**REQUIRED WORK**.
Copy out every line of the records, starting with the line that contains "Screen dimensions: 428x199" and going down to the end of the records. Leave the pictures out.
== PROVIDED MATERIAL ==
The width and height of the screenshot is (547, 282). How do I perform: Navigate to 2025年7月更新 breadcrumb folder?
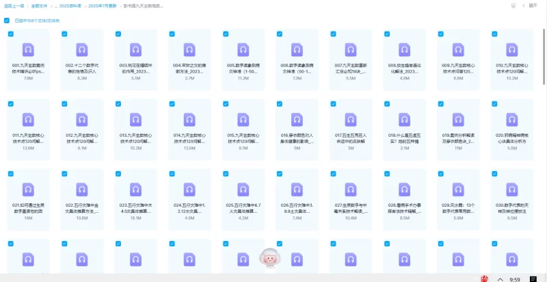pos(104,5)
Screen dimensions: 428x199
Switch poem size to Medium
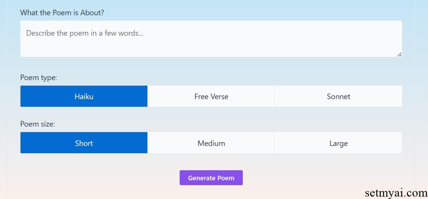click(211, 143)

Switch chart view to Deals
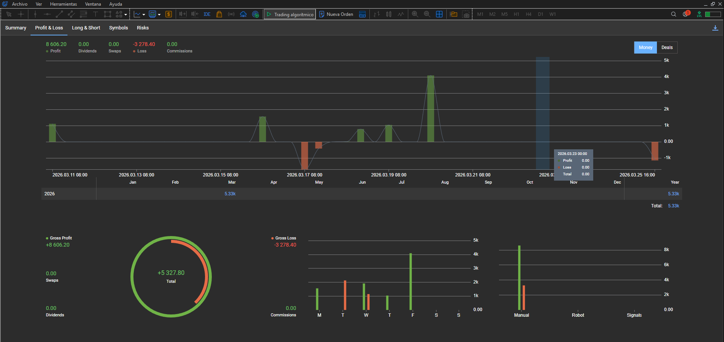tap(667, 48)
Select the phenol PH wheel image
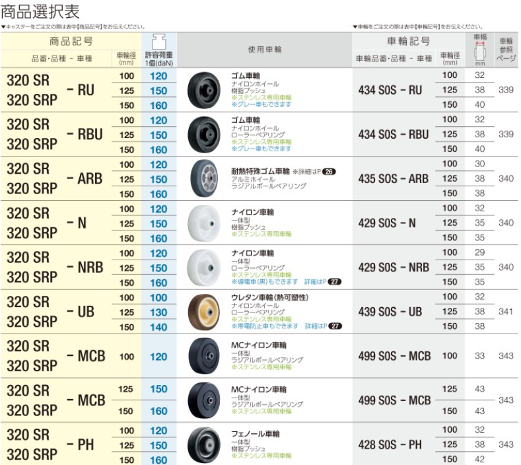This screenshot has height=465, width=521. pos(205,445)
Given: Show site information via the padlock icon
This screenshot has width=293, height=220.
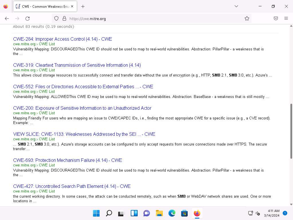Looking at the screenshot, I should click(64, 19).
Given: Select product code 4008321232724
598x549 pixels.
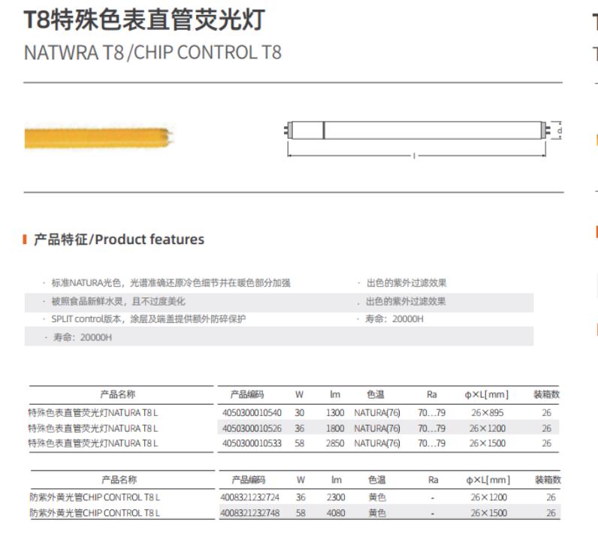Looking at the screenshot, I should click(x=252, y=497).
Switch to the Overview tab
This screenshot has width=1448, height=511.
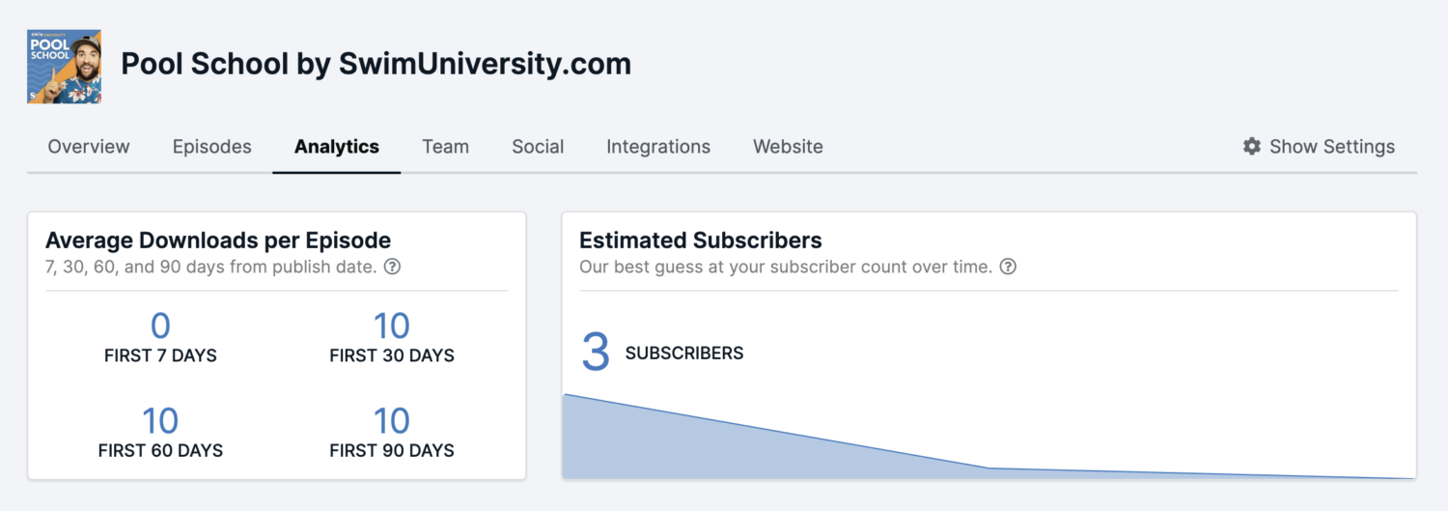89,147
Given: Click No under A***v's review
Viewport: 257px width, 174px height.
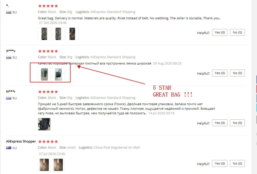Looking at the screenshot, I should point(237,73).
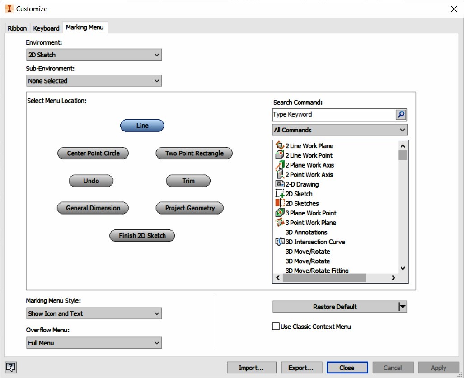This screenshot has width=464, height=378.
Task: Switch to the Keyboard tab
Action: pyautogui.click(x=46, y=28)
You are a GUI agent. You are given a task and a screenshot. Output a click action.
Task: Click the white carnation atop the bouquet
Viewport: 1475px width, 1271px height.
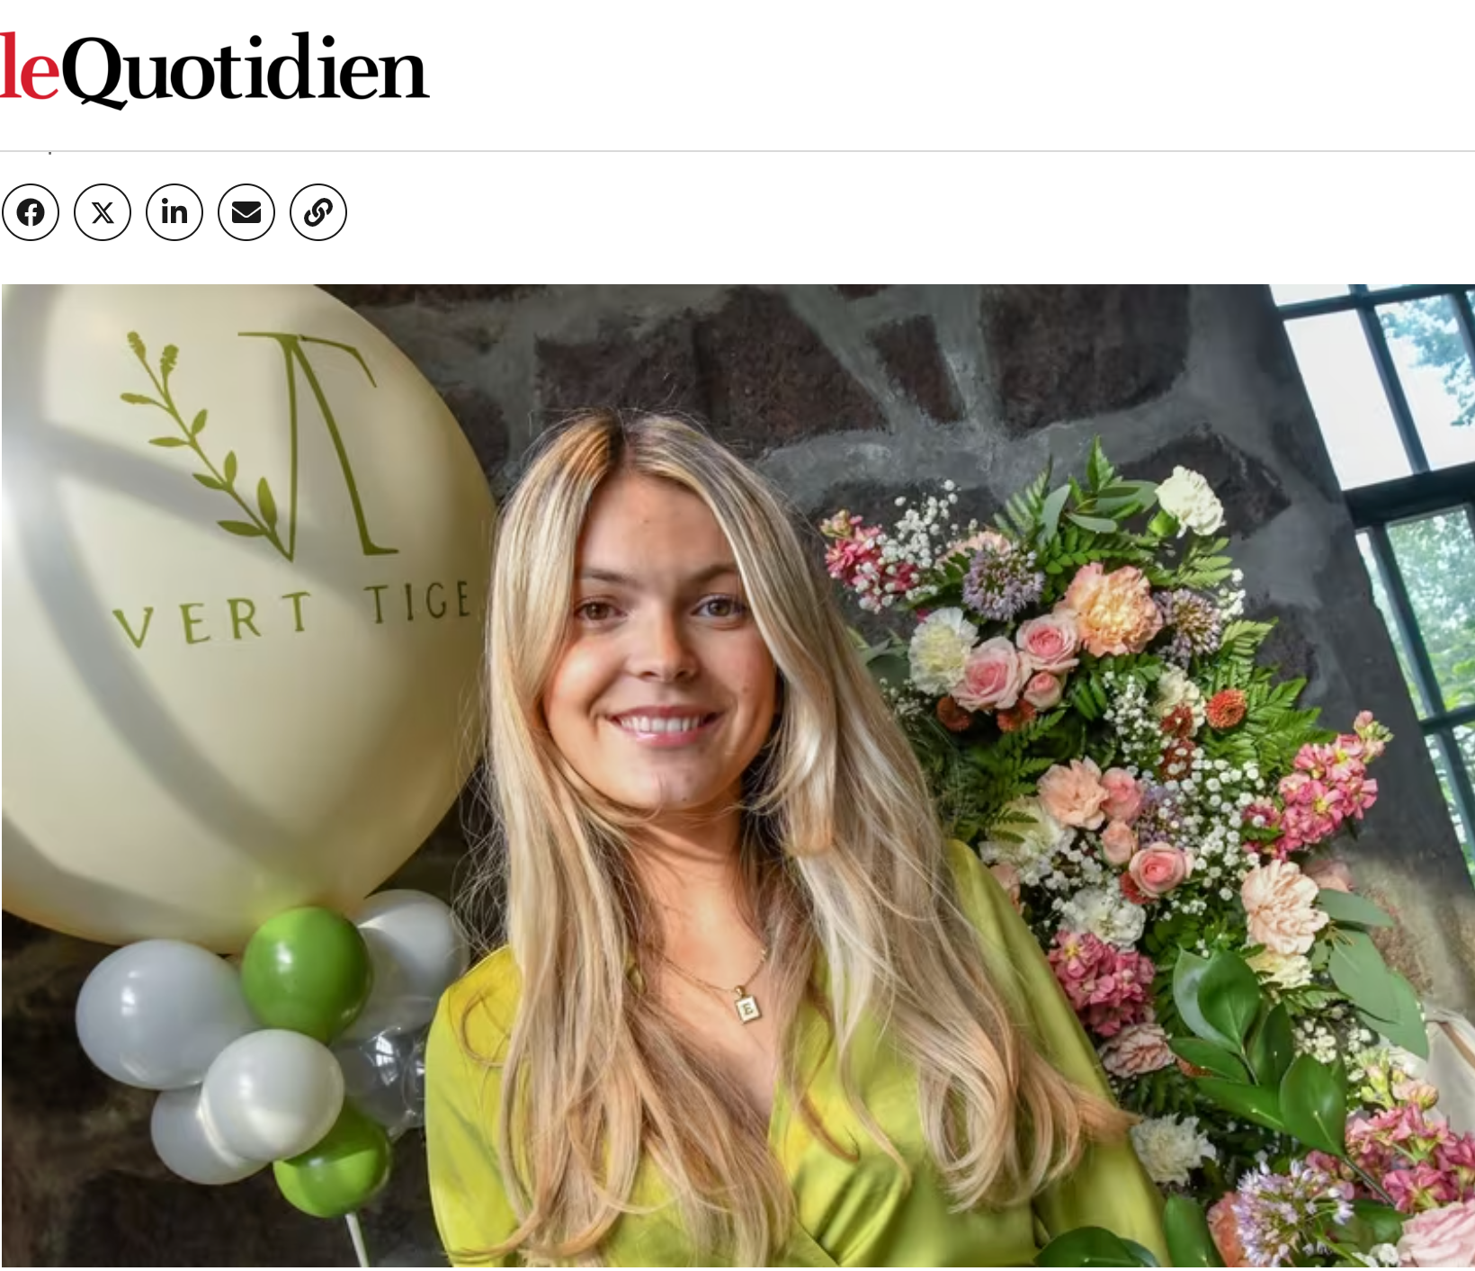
===
**TASK SOLUTION**.
Screen dimensions: 428x199
Switch poem size to Medium
click(211, 143)

Switch chart view to Deals
tap(667, 48)
Select the phenol PH wheel image
This screenshot has height=465, width=521. pos(205,445)
Given: Show site information via the padlock icon
This screenshot has width=293, height=220.
Looking at the screenshot, I should click(64, 19).
Given: Select product code 4008321232724
598x549 pixels.
Looking at the screenshot, I should click(x=252, y=497).
Switch to the Overview tab
This screenshot has width=1448, height=511.
89,147
Given: Click No under A***v's review
Viewport: 257px width, 174px height.
Looking at the screenshot, I should point(237,73).
This screenshot has width=464, height=378.
Task: Switch to the Keyboard tab
Action: pyautogui.click(x=46, y=28)
You are a GUI agent. You are given a task and a screenshot. Output a click action.
Task: Click the white carnation atop the bouquet
Viewport: 1475px width, 1271px height.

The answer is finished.